+++ EXERCISE DATA +++
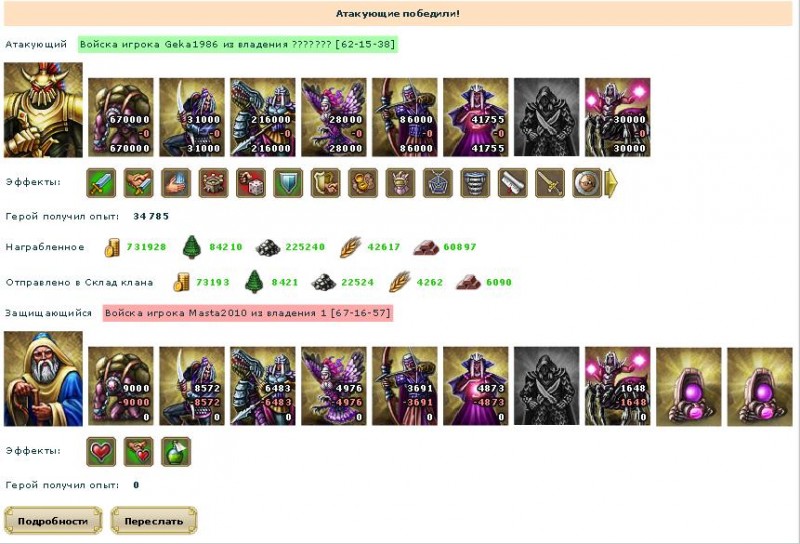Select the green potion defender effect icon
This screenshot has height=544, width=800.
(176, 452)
+++
+++ EXERCISE DATA +++
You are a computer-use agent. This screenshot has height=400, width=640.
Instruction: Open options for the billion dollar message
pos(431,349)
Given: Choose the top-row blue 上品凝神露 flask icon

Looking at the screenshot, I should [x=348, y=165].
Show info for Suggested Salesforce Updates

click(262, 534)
+++
+++ EXERCISE DATA +++
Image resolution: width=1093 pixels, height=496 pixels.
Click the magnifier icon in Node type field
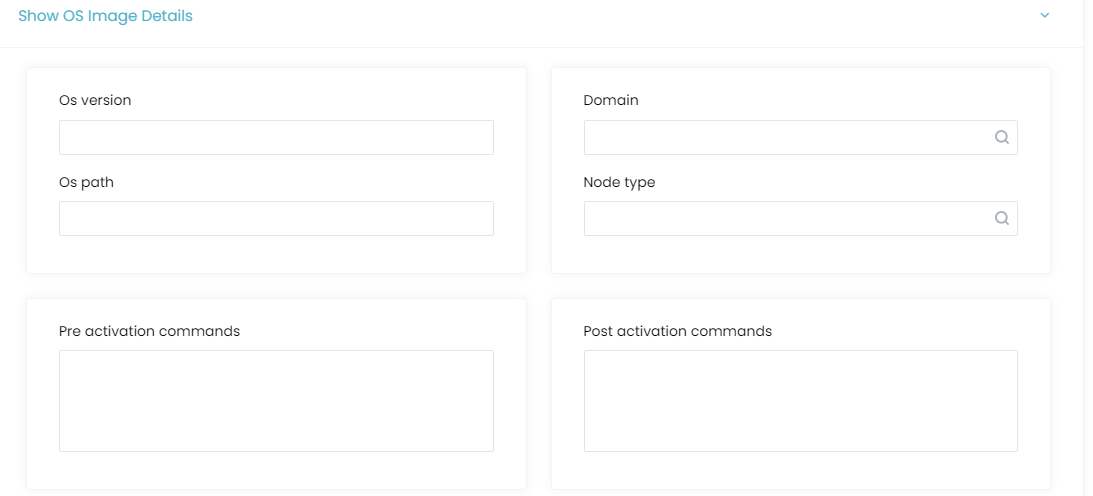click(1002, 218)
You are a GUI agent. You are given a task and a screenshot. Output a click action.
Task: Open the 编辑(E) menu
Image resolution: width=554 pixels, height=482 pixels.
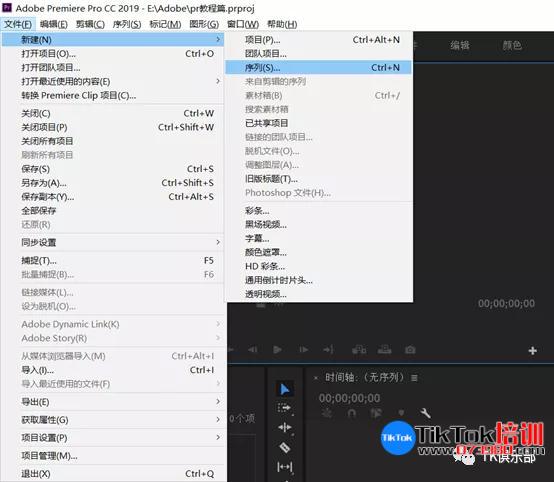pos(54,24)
+++
WHAT THE EXERCISE ASKS ▸ Copy out each line in the preceding records that contains "agent".

ANSWER BELOW ▸
You are a computer-use agent. This screenshot has height=400, width=640.
You are a GUI agent. You are given a task and a screenshot. Output a click action.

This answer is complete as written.